ÉNONCÉ: Dans le texte sur le bimini, réécrivez le passage allant de « Ça fait de la » à « cette toile étanche. » en changeant « navigateurs » en « plaisanciers ».

TEXTE EXTRAIT:
----------------

3) COMFORT
3.1 Du soleil et de la pluie protégeons-nous
Voici un sujet conflictuel avec le Chef de la cuisine. En effet dans la flotte du WARC nous n’étions que deux bateaux à ne pas avoir de bimini. L’autre était un XP 50. Comment ça, pas de bimini pour un tel programme tropical ? Vous êtes fou ! Voici les arguments contre le bimini à bord de PretAixte :
C’est laid.
C’est lourd.
Ça fait de la prise au vent aussi bien replié que déployé.
Ça peut être dangereux dans la forte mer.
Ça ne permet pas d’avoir une vue immédiate sur le ciel et les voiles.
Ça gêne la vue lors des manœuvres et à la barre.
Qui plus est, la capote du XC42 recouvre le cockpit très loin en arrière et protège ainsi deux personnes de la pluie comme du soleil, au mouillage comme en mer.
Pas de bimini donc mais un taud amovible.
Ce taud a suscité la curiosité et l’intérêt de nombreux navigateurs, certains sont même venus recopier les plans… Si cela vous intéresse, voici la description de cette toile étanche.
Le toit : est pris en avant sur l’armature postérieure de la capote, une latte jonc sur le bord d’attaque permet de déborder de la capote et rigidifie le tout ; en arrière une latte jonc là aussi rigidifie la chute, elle vient s’accrocher à deux tubes en aluminium de deux mètres de hauteur supportés par des portes cannes à pêche pris sur le balcon arrière. Quelques tendeurs en bout de 6, des crochets bien placés et le tour est joué.
Latéralement, sur les bordures on peut venir installer, par des fermetures éclair, des bavettes qui protègent la cabane sur les côtés.
Il est important que rien ne soit solidaire du gréement et du pataras en particulier.
En mer le tout est roulé et remisé sur une couchette inutilisée. A l’exception de la mer d’Araffura où nous l’avons déployé : cinquante heures de moteur sur une mer d’huile…
De plus comme cela a été évoqué dans le chapitre sur l’eau, ce taud peut être rapidement gréé en récupérateur de pluie, lui aussi indépendant du gréement.

----------------

DONNÉES FOURNIES:
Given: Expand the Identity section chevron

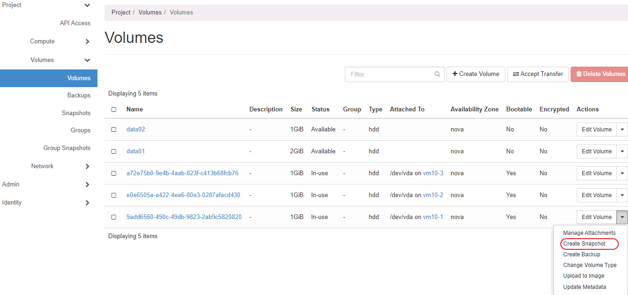Looking at the screenshot, I should tap(87, 203).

----------------

CORRIGÉ:
Ça fait de la prise au vent aussi bien replié que déployé.
Ça peut être dangereux dans la forte mer.
Ça ne permet pas d’avoir une vue immédiate sur le ciel et les voiles.
Ça gêne la vue lors des manœuvres et à la barre.
Qui plus est, la capote du XC42 recouvre le cockpit très loin en arrière et protège ainsi deux personnes de la pluie comme du soleil, au mouillage comme en mer.
Pas de bimini donc mais un taud amovible.
Ce taud a suscité la curiosité et l’intérêt de nombreux plaisanciers, certains sont même venus recopier les plans… Si cela vous intéresse, voici la description de cette toile étanche.